まい: ねぇねぇ、さっきネットで見たんだけどさ、ヤバくない?

ゆか: なになに?どんな話?

まい: なんか、WebアプリがOAuth使う代わりにみんなのパスワード保存しちゃえば、サイトで何でもできるし作るのも簡単だし便利じゃね?って。

ゆか: えぇ!?それってマジやばくない?

まい: そうそう!でもさ、それって全然ダメなんだって。

ゆか: え、なんで?便利そうじゃん。

まい: いやいや、理由がいっぱいあんだって。まず、パスワード預けちゃうと、そのWebアプリに全部お任せみたいになっちゃうんだって。

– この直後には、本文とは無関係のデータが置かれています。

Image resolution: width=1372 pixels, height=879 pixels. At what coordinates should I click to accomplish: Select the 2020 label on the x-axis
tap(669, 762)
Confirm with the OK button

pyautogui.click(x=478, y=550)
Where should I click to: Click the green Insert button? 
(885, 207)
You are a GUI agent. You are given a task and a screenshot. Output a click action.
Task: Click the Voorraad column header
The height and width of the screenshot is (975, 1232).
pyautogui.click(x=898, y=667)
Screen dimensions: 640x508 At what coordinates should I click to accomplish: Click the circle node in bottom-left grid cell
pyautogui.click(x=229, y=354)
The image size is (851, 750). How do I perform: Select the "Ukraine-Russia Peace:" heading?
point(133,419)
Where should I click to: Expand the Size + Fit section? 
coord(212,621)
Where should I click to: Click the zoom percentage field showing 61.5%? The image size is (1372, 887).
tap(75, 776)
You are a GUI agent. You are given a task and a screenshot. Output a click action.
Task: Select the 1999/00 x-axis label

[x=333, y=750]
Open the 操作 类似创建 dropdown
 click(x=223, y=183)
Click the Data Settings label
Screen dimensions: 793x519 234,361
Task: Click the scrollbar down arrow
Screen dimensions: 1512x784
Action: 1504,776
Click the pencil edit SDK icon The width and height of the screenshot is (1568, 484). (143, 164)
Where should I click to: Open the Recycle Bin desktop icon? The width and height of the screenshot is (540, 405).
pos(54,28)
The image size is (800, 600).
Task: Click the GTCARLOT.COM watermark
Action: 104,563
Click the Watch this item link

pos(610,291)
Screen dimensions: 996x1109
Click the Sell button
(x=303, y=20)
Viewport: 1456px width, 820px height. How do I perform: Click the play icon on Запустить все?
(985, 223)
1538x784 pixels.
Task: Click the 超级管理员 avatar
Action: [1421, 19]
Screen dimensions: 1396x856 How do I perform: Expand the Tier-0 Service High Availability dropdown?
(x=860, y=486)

ゆか: うわ、それヤバすぎ!制限とかつけられないじゃん。

まい: そうそう!んで、サイトからしたら、誰がアクセスしてきてんのかわかんなくなるんだって。

ゆか: マジで?本人なのかWebアプリなのか、めっちゃ混乱しそう。

まい: しかも、パスキーとかの超かっこいい認証方法も使えなくなっちゃうんだって。

ゆか: えー、それダサすぎない?

まい: でしょ?最後に一番やばいのが、ネット上にみんなのパスワードがバレちゃう形で保存されちゃうんだって。

ゆか: うわぁ、それ超怖い!もう絶対ダメじゃん。

まい: そうそう!だからWebアプリにパスワード保存とか、マジありえないんだって!

ゆか: なるほど〜。ちゃんとOAuthした方がいいってことね。勉強になった〜!